Not exactly what you expected from these York Boats, is it? Yes, I know — I said I’d write about shoes! This was written when the men were tracking up the Hayes River:
In this journey they generally have to track for four days, and they are supplied with four pairs each of Indian shoes, which it is expected they will wear out in an equal number of days.
These shoes, or moccasins, are not made of hard tanned leather, like English shoes, but of soft buffalo or deer skin. They look like a large wash-leather sock, which ties round the ankle, and have no separate soles. The common ones are not ornamented; but the finer sort are made very pretty, with needle or quill work.
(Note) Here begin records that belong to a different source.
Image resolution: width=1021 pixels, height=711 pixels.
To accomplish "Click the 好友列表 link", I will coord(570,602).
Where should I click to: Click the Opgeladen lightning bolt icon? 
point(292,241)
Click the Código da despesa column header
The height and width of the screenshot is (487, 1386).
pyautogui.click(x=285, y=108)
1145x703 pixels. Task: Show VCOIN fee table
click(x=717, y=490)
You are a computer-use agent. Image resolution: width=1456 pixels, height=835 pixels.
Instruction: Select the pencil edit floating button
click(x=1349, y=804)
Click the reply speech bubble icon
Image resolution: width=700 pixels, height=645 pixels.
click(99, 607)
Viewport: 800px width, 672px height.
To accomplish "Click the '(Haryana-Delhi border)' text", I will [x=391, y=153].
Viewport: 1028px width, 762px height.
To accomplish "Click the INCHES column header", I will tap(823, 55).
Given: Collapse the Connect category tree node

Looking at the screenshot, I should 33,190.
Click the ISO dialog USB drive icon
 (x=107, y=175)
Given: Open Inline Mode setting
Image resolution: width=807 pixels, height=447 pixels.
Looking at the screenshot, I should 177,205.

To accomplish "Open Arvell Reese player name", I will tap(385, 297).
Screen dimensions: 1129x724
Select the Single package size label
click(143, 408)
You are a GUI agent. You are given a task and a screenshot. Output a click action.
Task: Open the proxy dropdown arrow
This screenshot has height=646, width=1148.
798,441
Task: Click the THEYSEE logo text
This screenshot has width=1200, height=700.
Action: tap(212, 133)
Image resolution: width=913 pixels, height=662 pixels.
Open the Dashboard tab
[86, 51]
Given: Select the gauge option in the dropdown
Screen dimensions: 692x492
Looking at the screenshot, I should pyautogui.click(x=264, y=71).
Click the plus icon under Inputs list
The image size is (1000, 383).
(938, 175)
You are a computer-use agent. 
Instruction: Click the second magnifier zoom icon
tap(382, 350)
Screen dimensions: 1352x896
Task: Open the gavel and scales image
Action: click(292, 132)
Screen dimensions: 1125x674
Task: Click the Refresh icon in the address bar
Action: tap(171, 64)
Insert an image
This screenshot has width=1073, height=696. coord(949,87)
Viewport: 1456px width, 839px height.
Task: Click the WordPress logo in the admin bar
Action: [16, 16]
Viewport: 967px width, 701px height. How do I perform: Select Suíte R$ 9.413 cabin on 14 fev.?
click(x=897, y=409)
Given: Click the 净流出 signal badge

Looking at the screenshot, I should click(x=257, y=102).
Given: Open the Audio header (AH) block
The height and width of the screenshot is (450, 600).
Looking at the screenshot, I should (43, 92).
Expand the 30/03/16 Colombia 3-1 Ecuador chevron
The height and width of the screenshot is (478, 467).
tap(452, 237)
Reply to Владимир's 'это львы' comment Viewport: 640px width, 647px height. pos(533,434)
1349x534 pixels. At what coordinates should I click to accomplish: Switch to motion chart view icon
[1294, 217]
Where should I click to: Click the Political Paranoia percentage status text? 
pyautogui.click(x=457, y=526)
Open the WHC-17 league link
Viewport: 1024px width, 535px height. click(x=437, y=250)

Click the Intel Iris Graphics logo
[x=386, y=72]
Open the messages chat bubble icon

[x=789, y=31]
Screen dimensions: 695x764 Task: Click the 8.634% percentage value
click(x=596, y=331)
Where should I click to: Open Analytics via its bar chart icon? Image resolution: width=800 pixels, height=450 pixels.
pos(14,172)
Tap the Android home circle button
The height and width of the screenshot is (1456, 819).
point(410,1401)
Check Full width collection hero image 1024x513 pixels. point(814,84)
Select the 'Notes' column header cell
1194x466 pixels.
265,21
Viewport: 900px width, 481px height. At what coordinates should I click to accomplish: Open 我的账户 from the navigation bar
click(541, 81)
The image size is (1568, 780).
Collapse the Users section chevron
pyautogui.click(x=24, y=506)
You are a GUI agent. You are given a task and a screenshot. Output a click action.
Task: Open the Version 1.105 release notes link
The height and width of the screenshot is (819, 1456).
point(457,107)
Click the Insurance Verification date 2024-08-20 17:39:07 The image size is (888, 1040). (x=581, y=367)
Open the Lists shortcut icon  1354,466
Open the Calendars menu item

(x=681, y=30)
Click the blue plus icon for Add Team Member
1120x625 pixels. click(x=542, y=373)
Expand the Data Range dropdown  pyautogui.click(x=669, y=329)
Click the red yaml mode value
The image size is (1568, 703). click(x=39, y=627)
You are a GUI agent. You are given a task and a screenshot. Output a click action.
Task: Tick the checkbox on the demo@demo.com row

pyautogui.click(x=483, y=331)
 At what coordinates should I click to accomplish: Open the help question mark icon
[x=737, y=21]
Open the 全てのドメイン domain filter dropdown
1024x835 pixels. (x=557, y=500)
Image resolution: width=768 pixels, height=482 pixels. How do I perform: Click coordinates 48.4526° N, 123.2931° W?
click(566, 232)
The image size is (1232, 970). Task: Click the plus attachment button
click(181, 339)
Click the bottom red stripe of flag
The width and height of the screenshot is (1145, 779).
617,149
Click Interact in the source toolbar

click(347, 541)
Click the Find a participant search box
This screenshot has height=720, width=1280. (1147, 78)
The Indians and Canadians who make them, work devices of all manner of known and unknown, natural and unnatural flowers, in silk or with porcupine quills, which they dye of various bright colours. These shoes are admirably adapted to the country. They save the feet from being cut or pricked in travelling through the woods, and do not get hard and cracked from being wet. After being wet through, nothing is necessary but to wring them out, and when they are dry to rub them in the hands until they become soft again. In winter English shoes cannot be worn on account of the cold. The feet would be frost-bitten immediately, and besides this they must be of such an immense size, to allow of the stockings which are necessary, that they would be inconveniently heavy. In winter the best plan is, not to wear stockings, but to make duffle socks. This is a sort of very thick, warm woollen cloth, like a thick blanket. It is generally cut into pieces a foot or eighteen inches square, and the foot being placed in the middle, the corners are folded over it. Three thickness of duffle, and perhaps a larger stocking over them to keep them from dropping off, and an Indian shoe large enough to hold them all, are generally sufficient to keep the feet warm and comfortable.Pages 49 and 50.
Do you know what duffle is? It is a heavy fabric manufactured in the Netherlands — think duffle-coat. Strouds was a similar fabric, manufactured in England, and used to make pea-coats. These two fabrics were the Duffle and Strouds of the HBC fur trade.
So that is a very informative piece of writing — I wonder what else I will find to interest me in this book? I hope you also enjoy reading it.